WHAT THIS TASK INVOLVES |
Directions for the data below: repeat exactly the lines from the one with "The image size is (938, 589)." through the one with "Task: Expand Privacy Guide chevron arrow", both included, and omit all pictures.

-- ENTRIES SUPPLIED follows --

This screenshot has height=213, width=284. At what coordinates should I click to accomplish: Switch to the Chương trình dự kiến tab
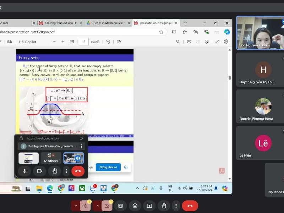click(x=60, y=23)
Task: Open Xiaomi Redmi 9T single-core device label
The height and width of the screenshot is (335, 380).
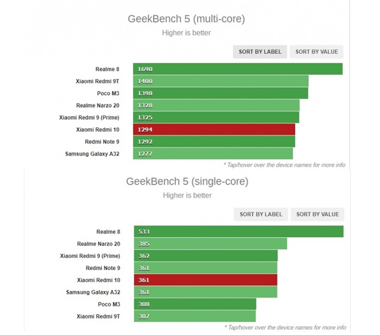Action: coord(98,316)
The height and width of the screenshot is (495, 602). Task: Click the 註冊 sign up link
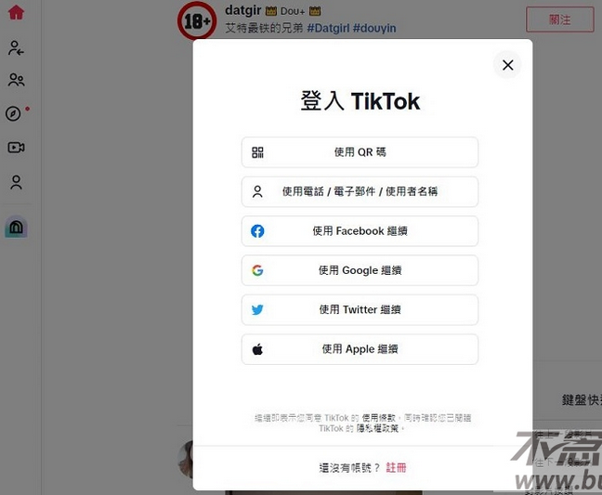396,468
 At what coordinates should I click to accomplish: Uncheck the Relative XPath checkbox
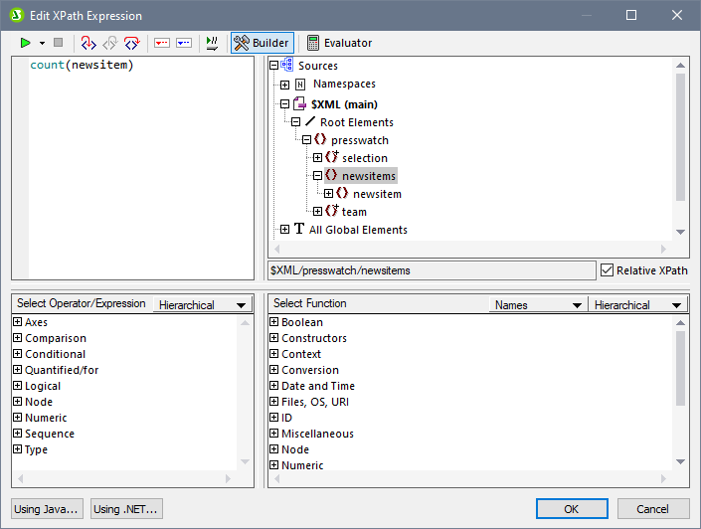(608, 269)
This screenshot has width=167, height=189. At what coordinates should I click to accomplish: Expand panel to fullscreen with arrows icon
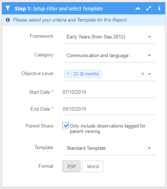(x=148, y=8)
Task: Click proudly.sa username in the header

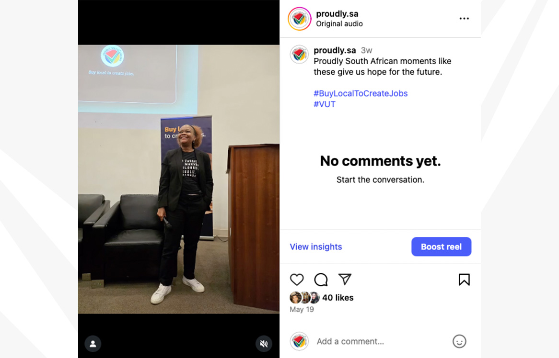Action: pos(337,14)
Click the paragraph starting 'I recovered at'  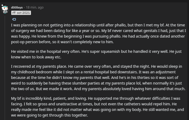coord(98,78)
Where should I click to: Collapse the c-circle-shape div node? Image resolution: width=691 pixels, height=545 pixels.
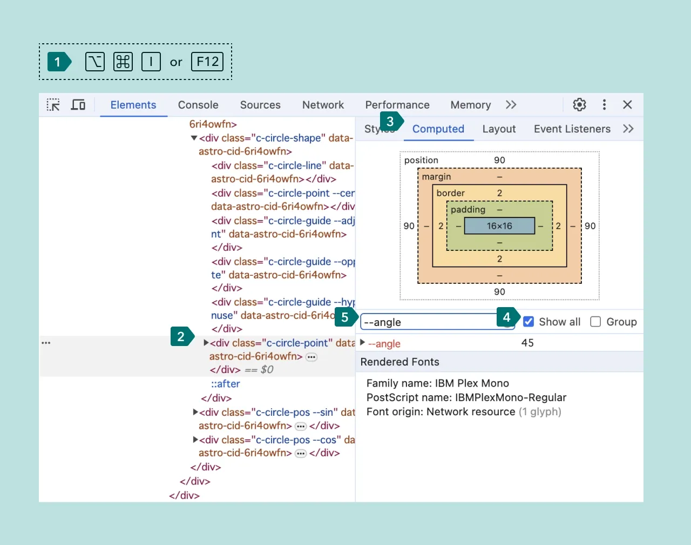(x=194, y=138)
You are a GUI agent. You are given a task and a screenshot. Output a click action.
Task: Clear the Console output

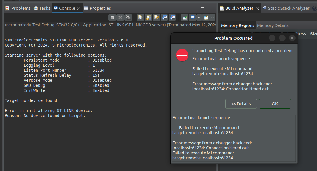tap(140, 17)
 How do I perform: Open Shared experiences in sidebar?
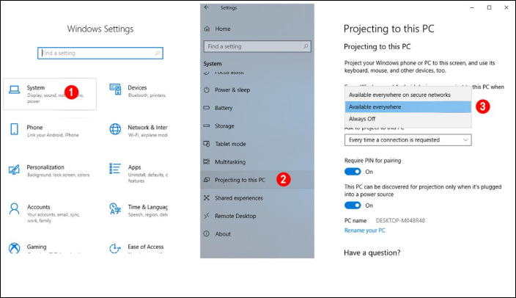(240, 197)
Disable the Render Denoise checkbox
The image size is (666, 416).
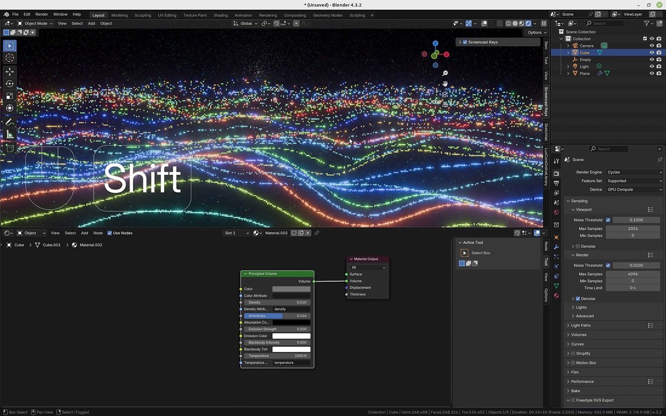click(x=578, y=299)
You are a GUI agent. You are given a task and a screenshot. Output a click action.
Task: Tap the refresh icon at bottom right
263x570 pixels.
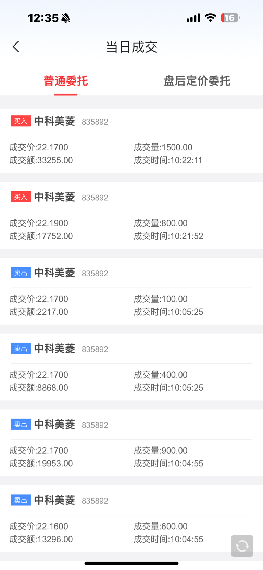[242, 546]
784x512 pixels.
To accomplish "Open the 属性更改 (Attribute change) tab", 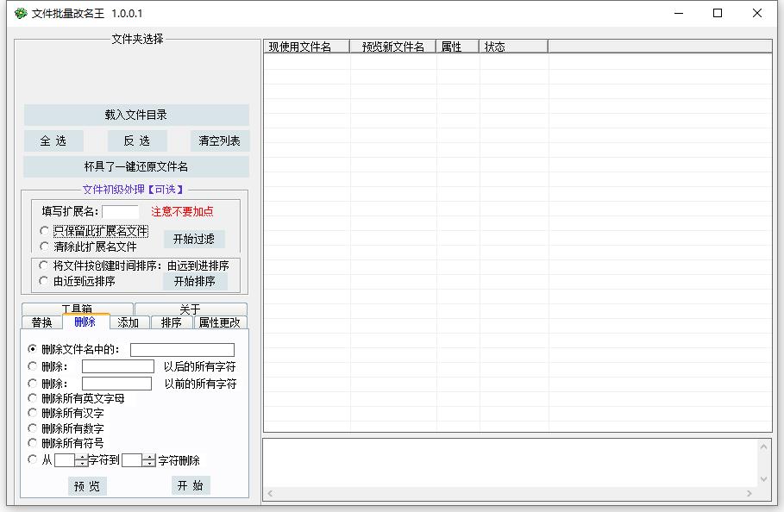I will 221,322.
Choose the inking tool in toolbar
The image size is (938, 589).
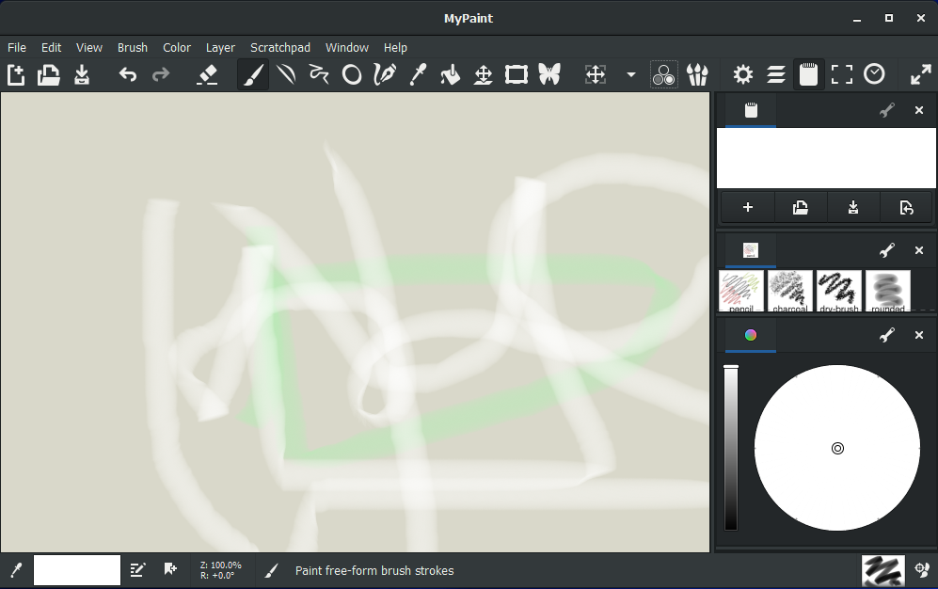pyautogui.click(x=384, y=75)
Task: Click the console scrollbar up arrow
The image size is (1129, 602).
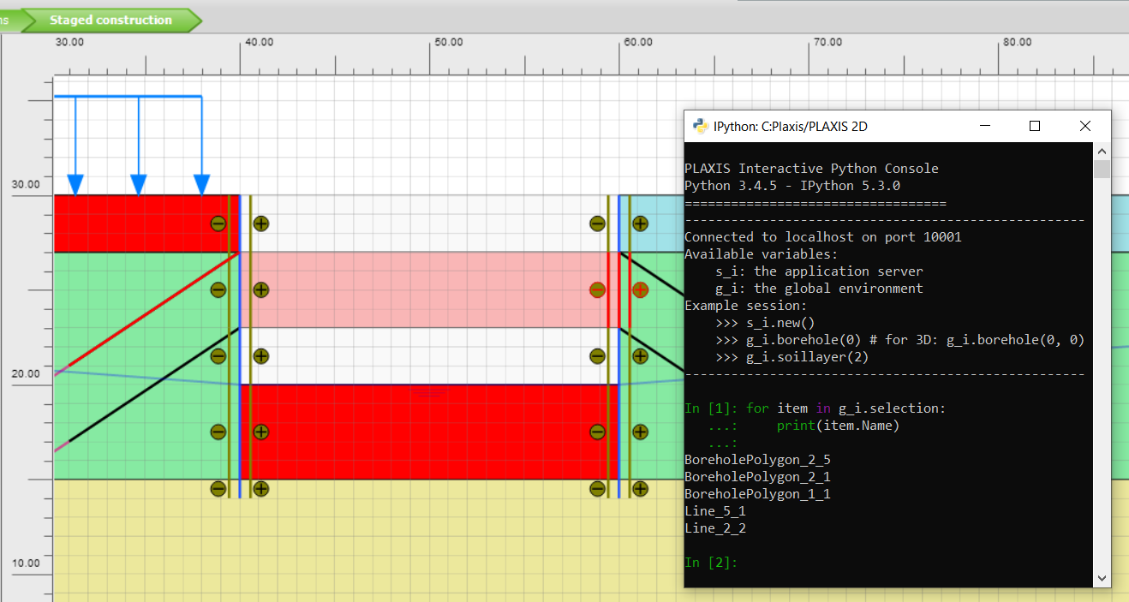Action: point(1102,150)
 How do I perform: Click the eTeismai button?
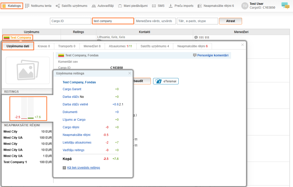click(x=166, y=81)
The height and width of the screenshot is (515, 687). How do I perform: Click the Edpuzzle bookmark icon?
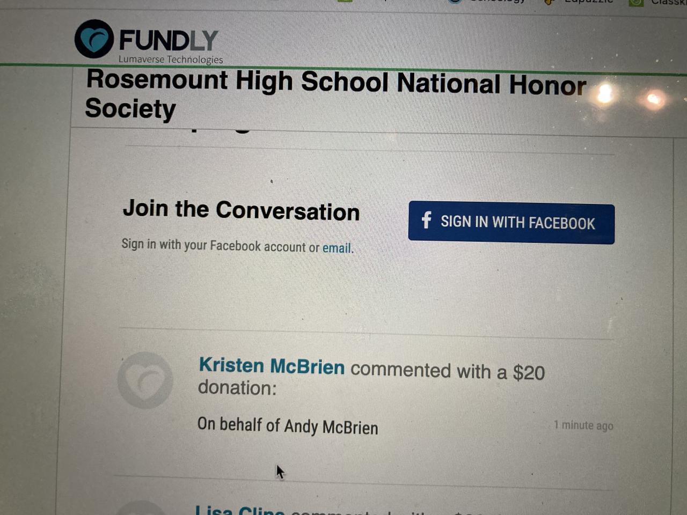coord(549,2)
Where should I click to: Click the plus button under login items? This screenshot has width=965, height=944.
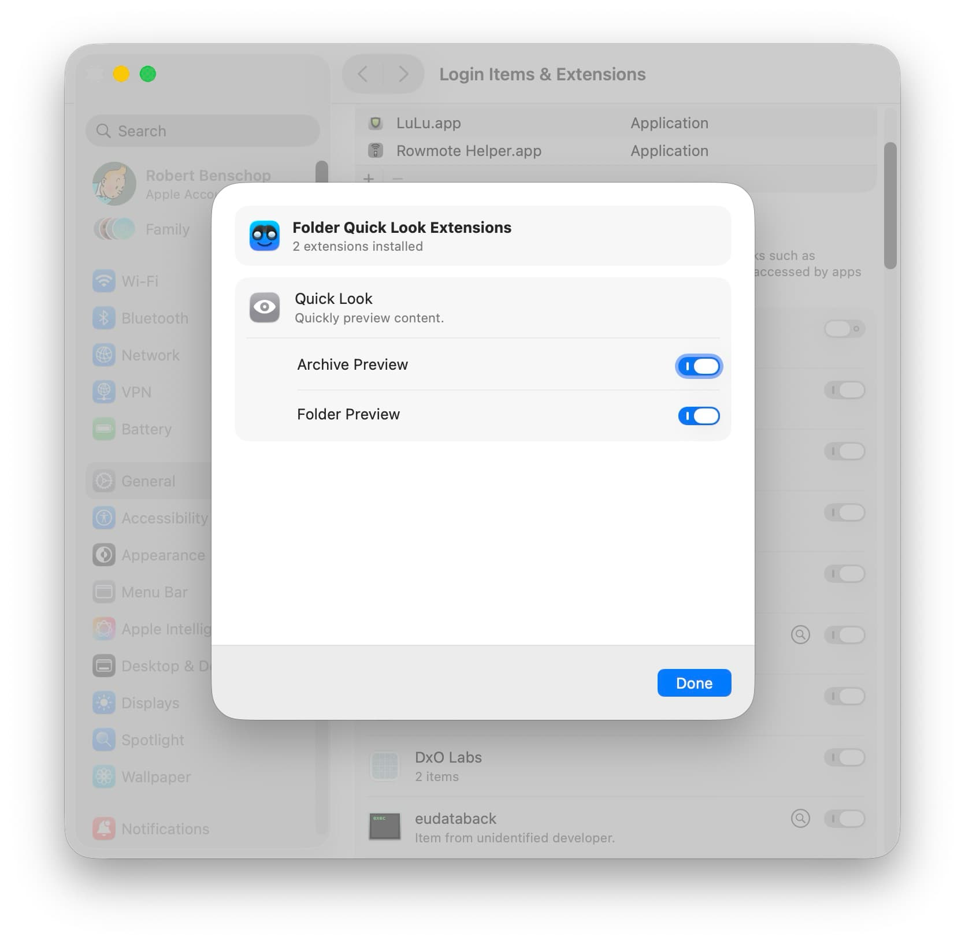point(369,179)
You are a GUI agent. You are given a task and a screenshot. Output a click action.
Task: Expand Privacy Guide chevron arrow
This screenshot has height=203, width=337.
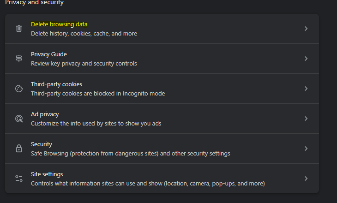click(306, 59)
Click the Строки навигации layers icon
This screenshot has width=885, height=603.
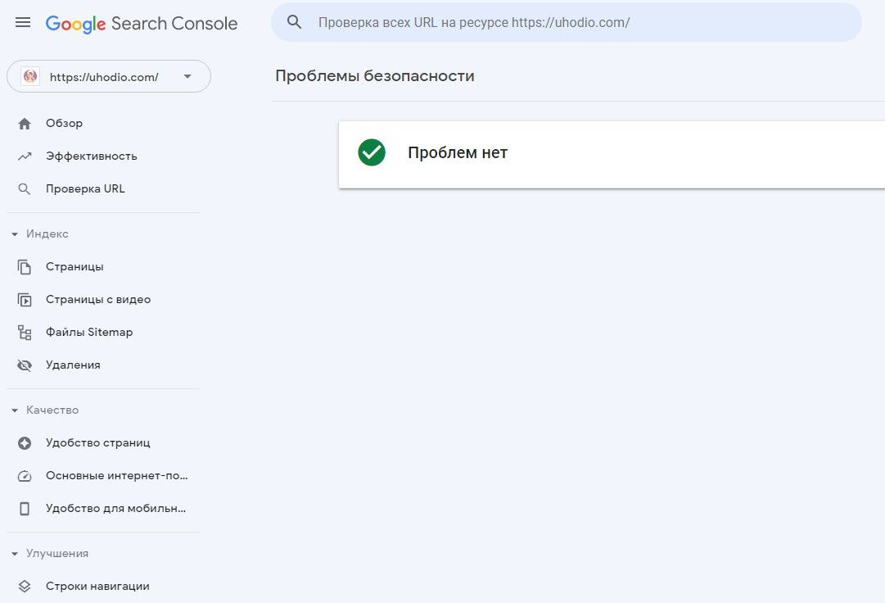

-- ENTRIES SUPPLIED concluded --

RESULT BELOW |
The image size is (938, 589).
pyautogui.click(x=384, y=75)
Task: Click the console scrollbar up arrow
The image size is (1129, 602).
Action: point(1102,150)
 How do I perform: Click the eTeismai button?
click(x=166, y=81)
The height and width of the screenshot is (515, 687). How do I perform: Click the Edpuzzle bookmark icon?
coord(549,2)
Where should I click to: Click the plus button under login items? This screenshot has width=965, height=944.
point(369,179)
You are a GUI agent. You are given a task and a screenshot. Output a click action.
Task: Expand Privacy Guide chevron arrow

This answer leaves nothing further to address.